Shot in "Mexico Scope" and boasting a blazing title song from Christina Aguilera, Casa de Mi Padre is set somewhere in modern-day Mexico, where the Alvarez ranch - presided over by the aging patriarch Miguel Ernesto (Pedro Armendáriz Jr.) - has fallen on hard times. (Veteran actor Armendáriz died last year, and the film is dedicated to him.) But Armando's younger brother, Raul (Luna), shows up seemingly in the nick of time, bringing with him his fiancée, Sonia (Rodriguez), and assurances that he can put the ranch back on sound financial footing.

But Raul, it turns out, has made his money illegally, selling sacks of cocaine, and Sonia, it turns out, has fallen for Armando (it was his speech about holding out until he finds his ideal woman that got to her). And then there's the drug lord Onza (Bernal), a man who doesn't think twice about killing anyone who gets in his way, and who does think twice when it comes to smoking cigarettes - he lights 'em up and pops 'em in his mouth two at a time.

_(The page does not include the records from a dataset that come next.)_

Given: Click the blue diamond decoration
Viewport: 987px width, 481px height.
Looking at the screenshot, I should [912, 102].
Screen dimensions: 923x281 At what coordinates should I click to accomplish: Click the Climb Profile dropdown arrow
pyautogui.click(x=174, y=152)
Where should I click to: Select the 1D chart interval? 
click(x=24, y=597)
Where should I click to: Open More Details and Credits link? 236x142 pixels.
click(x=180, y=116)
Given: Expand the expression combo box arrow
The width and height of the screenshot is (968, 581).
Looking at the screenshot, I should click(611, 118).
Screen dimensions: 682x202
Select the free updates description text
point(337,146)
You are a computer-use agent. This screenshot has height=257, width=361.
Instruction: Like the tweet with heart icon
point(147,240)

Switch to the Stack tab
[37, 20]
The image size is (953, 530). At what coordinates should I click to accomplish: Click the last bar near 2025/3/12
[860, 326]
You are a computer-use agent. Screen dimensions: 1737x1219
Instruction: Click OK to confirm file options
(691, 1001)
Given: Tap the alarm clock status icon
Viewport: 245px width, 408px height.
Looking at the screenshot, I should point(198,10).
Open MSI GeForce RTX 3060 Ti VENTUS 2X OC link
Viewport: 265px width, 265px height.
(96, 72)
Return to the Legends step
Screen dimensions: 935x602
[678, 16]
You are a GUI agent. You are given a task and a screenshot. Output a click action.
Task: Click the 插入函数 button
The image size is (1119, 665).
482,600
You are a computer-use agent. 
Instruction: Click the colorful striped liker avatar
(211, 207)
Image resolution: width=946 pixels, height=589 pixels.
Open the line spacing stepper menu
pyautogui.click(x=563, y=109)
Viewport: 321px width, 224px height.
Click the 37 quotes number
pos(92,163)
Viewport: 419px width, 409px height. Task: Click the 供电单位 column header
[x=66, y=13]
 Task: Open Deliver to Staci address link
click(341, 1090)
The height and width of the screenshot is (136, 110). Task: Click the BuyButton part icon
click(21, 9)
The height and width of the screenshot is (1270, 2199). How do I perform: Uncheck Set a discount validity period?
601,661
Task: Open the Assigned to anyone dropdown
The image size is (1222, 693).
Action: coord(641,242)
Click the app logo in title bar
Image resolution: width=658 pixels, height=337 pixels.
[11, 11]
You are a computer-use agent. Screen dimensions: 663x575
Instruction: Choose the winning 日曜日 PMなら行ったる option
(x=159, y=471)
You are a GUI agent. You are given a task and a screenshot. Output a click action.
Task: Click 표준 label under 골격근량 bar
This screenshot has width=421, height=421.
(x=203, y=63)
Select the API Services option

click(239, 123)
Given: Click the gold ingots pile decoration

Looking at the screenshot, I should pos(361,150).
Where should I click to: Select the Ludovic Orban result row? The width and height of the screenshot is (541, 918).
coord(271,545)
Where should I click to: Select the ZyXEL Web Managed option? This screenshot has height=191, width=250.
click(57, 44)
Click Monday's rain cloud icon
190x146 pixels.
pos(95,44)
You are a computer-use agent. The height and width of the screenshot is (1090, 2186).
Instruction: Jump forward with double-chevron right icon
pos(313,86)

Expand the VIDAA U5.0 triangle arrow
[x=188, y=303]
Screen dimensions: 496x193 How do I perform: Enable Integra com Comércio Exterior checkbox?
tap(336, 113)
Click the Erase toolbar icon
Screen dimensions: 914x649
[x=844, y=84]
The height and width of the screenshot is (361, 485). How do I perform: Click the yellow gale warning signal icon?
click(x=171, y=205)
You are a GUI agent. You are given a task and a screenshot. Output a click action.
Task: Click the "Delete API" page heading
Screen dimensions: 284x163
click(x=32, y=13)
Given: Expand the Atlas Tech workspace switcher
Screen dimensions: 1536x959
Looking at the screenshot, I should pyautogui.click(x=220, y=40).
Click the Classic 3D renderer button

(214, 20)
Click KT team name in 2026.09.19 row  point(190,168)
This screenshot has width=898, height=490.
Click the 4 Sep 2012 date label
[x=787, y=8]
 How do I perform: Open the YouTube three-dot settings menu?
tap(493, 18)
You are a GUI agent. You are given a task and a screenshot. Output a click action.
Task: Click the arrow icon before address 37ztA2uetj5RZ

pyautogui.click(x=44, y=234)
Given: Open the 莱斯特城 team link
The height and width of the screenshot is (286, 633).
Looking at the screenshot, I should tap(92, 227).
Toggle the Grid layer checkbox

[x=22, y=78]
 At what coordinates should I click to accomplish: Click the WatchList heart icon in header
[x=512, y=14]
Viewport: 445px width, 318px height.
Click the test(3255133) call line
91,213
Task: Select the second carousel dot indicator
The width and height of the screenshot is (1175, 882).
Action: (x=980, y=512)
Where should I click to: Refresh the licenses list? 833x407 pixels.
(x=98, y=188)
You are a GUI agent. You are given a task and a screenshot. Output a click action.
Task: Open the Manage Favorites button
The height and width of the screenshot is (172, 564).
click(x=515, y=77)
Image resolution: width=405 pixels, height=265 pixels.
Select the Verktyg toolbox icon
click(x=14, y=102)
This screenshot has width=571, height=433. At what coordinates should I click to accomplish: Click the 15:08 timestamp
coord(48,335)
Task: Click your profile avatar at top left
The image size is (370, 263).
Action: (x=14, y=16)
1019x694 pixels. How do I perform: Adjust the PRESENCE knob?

Casa de Mi Padre is at its best (a relative term, mind you) when it's at its silliest and most surreal: the appearance of a mystical white mountain lion, who offers Ferrell's Armando sage counsel - and who is one of the least convincing animatronic puppets to come down the pike since comedian Soupy Sales conversed with White Fang - provides sublime guffaws. So, too, does a trippy dream sequence, with dolls, puppets, strobes, and a David Lynchian tableau.

Ferrell, as he's done in Anchorman, Talladega Nights and Step Brothers, walks undaunted through the amiable absurdity, delivering his not-exactly-mellifluous español in earnest flurries, as the dialogue, and the bullets, fly.